Nyagak II Power Station is a 5 MW proposed mini hydroelectric power project in Uganda.

==Location==
The power station would be located across the Nyagak River, in Rateng Village, Paidha Sub County, Okoro County, Zombo District, West Nile Sub-Region, Northern Region of Uganda. This location is near the town of Paidha, close to the border with the Democratic Republic of the Congo (DRC), approximately 10 km downstream of the existing Nyagak I Power Station.

==Overview==
During the construction of the Nyagak I Power Station (2006 - 2012), it became clear that its 3.5 megawatt output was inadequate to meet the electricity needs of the West Nile sub-region. In addition, the towns of Aruu and Mahagi in the DRC had expressed the desire to be supplied with electricity from neighboring Uganda.

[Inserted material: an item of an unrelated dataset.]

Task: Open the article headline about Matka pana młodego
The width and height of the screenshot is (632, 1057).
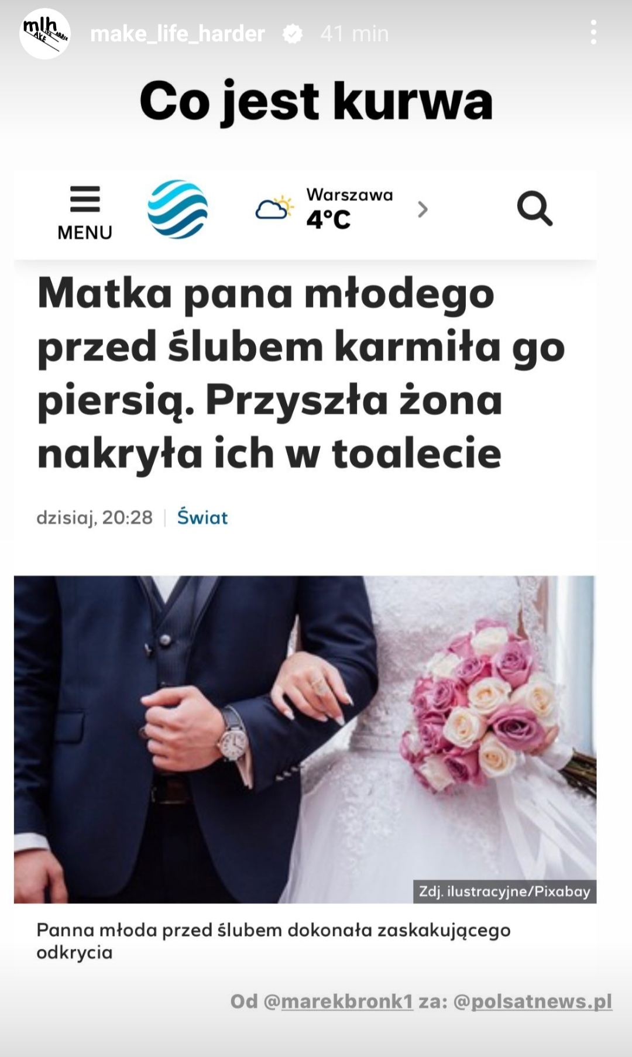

To meet those needs while awaiting the construction of the 600 megawatt Karuma Power Station, the government of Uganda authorized construction of the Nyagak II Power Station as a bridge measure. The available literature suggests that the government will fund this development independently. It appears that this power station is separate from the Nyagak III Power Station, which will be developed through a Public Private Partnership.

==Construction costs==
While the exact construction costs of the Nyagak II Power Station have not been disclosed, the Nyagak I Power Station cost US$18 million (€14 million) to complete in 2012. The power generated will be evacuated via the existing 33 kilovolt transmission power lines linking the towns of Paidha, Nebbi, Bondo, Okollo, and Arua, constructed at an estimated cost of US$15 million between 2006 and 2012 during the development of Nyagak I. The power lines will also be extended to Pakwach on the banks of the Albert Nile, with funding from a US$18 million (€13 million) grant from KfW.